Coal India, Gazprom, and Exxon Mobil have topped a list of most polluting companies, according to a study out today.

The 250 biggest listed companies around the world were found to account for a third of all man-made greenhouse gas emissions but because they are not doing much to limit rising temperatures the effectiveness of climate change initiatives are being questioned.

Only a third of the biggest companies had set strong goals to limit their emmisions, the researchers found, while those that have moved to adopt stronger policies to reduce their carbon emissions were not found to have paid a penalty in terms of shareholder returns, profits or employment.

However, the likes of Xcel Energy, Ingersoll Rand and Total — which have acted strongly to curb emissions — might have seen a positive impact to their bottom lines as a result of the changes.

The Thomson Reuters Financial Risk white paper, written in collaboration with Constellation Research Technology, emissions tracking group CDP, and BSD Consulting, found:

Without continual reduction in emissions from this group of companies, effectively mitigating the long-term risks of climate change is not possible.

It found the emissions from the companies have been flat over the last three years, “when they should have been going down by roughly three percent per year” to limit temperatures in line with goals set by the 2015 Paris climate agreement.

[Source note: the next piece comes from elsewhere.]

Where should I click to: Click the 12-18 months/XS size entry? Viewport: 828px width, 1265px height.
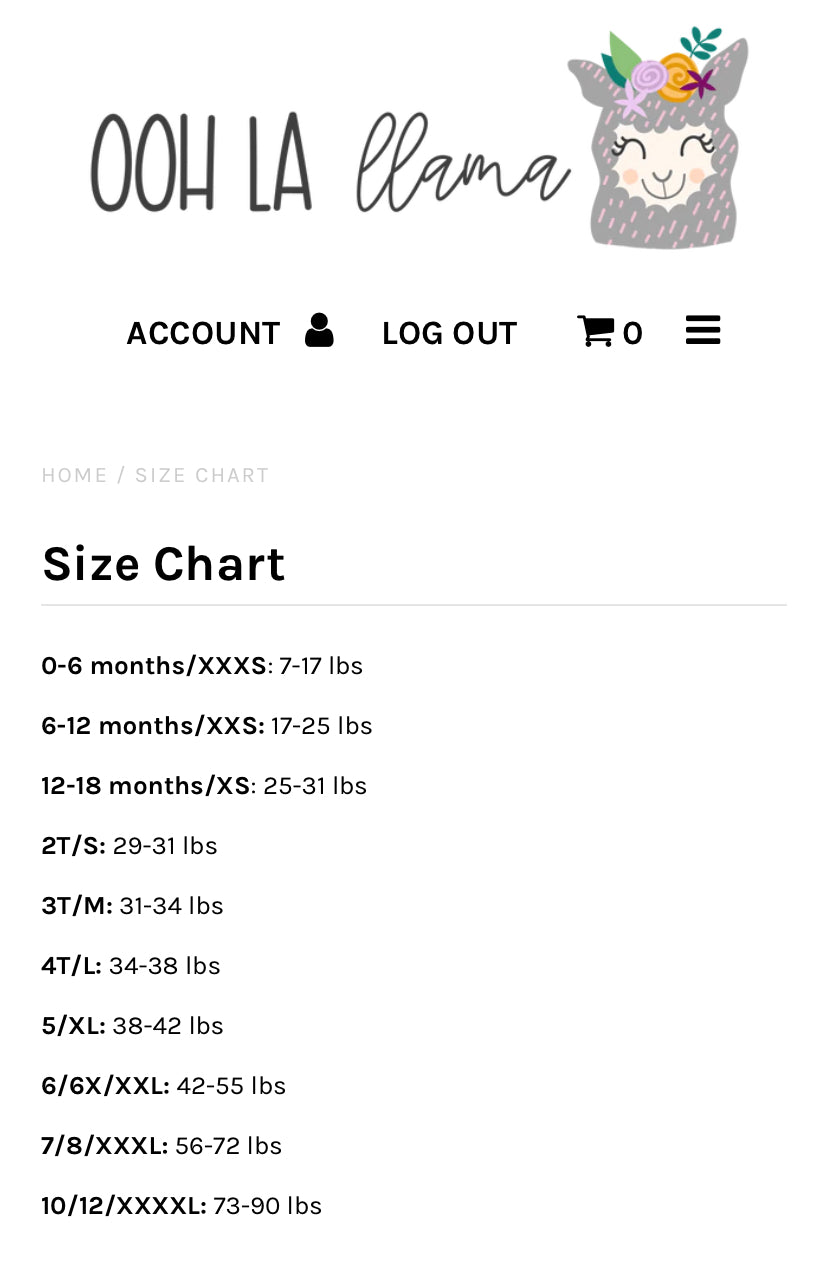(204, 786)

David Lubin, a co-author of the report at Constellation Research and Technology, told Reuters:

250 CEOs – that’s a relatively small auditorium if you can bring together the leaders who really have a significant impact on the fate of the planet.

Meanwhile, a report last week found around nine out of 10 of the world’s biggest companies have plans in place to reduce carbon emissions, but only a fifth of them are doing so for 2030 and beyond and 14 percent of the Carbon Disclosure Project’s (CDP) sample of 1,073 large companies around the world had so-called science-based targets.

What’s being done to try to limit global emissions?

The 2015 Paris Agreement saw 200 countries from around the world promise to curb emissions to limit more heat waves, downpours, and rising sea levels and said they would work to involve the private sector.

The accords require member country governments to take action to hold warming to no more than two Celsius, with an aspirational goal of keeping warming to even lower levels, of 1.5 Celsius.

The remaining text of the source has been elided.